En vain. Ils ont fini par le marginaliser, et le garder à l’écart.“ Il est paresseux, indiscipliné, indocile, cruel et violent…“ disaient ses enseignants à sa mère lorsqu’elle s’adressait à eux pour s’assurer de sa présence dans la classe. Effectivement, il n’a pas dépassé le niveau primaire pour que la rue lui ouvre ses bras. Tous les ingrédients de la délinquance y existent et sont disponibles gratis. Les difficultés pour apprendre les leçons à l’école ont disparu pour léser la place à une aisance d’accès au vagabondage, aux techniques de la bagarre et du vol, les mauvais comportements…Pire encore, il est devenu un dealer notoire dans son quartier. Il vend du haschisch pour payer sa dose quotidienne de vin, et de comprimés psychotropes…. Il a été mis, à maintes reprises, en taule pour trafic de drogue, et pour coups et blessures. Ses comportements n’encouragent personne à l’approcher et se familiariser avec lui. Même ses parents ne le supportaient plus mais ils gardaient encore de la pitié pour lui. N’est-il pas leur fils ? Il était à son vingt-septième printemps lorsque sa violence et sa cruauté atteignent leur paroxysme; en malmenant mortellement un jeune homme, il écopera de douze ans de réclusion criminelle. En 2000, il retrouve la liberté pour que les circonstances le conduisent à faire la connaissance de Fatima, une fille de son quartier, abandonnée à son propre sort, depuis longtemps par sa famille. Elle a vingt-six ans dont les six dernières années sont passées dans la prostitution. Dotée d’une longue expérience dans les bars du centre-ville de Casablanca, cette charmante brune, aux cheveux avec une coupe de Rastas, est arrivée à maîtriser la profession d’entraîneuse au point qu’elle ne passe pas une nuit sans avoir des bons clients. Elle est devenu la poule aux oeufs d’or pour Ahmed, qui mettait la main dans les poches de sa dulcinée pour prendre ce qu’il veut, au moment qu’il veut. La contrepartie: Elle trouve quotidiennement refuge chez lui, et ne pense plus au loyer.
Depuis le vendredi 29 mars, Fatima ne donne plus signe de vie. Ses amies et ses clients aux bars ne savent pas où elle a disparu, ni pourquoi. Son amant, Ahmed, avait l’habitude de la rejoigndre de temps en temps, dans ces lieux, pour l’emmener chez lui. Seulement, lui aussi n’a plus donné signe de vie dans. Mais ses parents, ses frères et ses voisins le voient et le rencontrent de temps en temps à son quartier alors que Fatima s’est volatilisée.

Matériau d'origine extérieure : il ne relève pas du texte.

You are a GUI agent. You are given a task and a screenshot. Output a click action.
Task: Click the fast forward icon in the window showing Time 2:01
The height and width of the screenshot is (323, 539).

Personne n’ose l’interroger ou demander des nouvelles de sa maîtresse. D’autant plus que, prostituée comme elle est, Fatima n’intéresse personne.
Comme à l’accoutumée Ahmed entre et sort chez lui, il monte chez ses parents pour prendre ses repas et descend les manger tranquillement dans sa chambre. Il ne manifeste aucun changement dans ses comportements. Mercredi 3 avril. Deux heures de l’après-midi. Les parents d’Ahmed débarquent au commissariat de la police, avisent le chef du district d’une tentative de suicide ; Ahmed vient de boire de l’acide sulfurique. Les enquêteurs se dépêchent sur le lieux, appellent la protection civile, entrent dans la chambre où une odeur nauséabonde remplit l’atmosphère. L’un d’eux ouvre les rideaux de la fenêtre, la lumière pénètre et ils font une découverte : le cadavre de Fatima en décomposition avancée, allongé sur un divan. C’est horrible, répugnant.
L’autopsie révèle qu’elle était morte suite à un étranglement, qu’elle n’a pas subi des sévices sexuels. Pourquoi Ahmed l’a tuée ? Avait-il l’intention de la tuer ? Dans quelles circonstances ? Comment a-t-il pu passer tout ces six jours avec un cadavre inerte sans rien faire ? Les interrogations se succèdent sans avoir de réponse jusqu’à ce jour puisque Ahmed ne peut pas parler, il est encore à l’hôpital.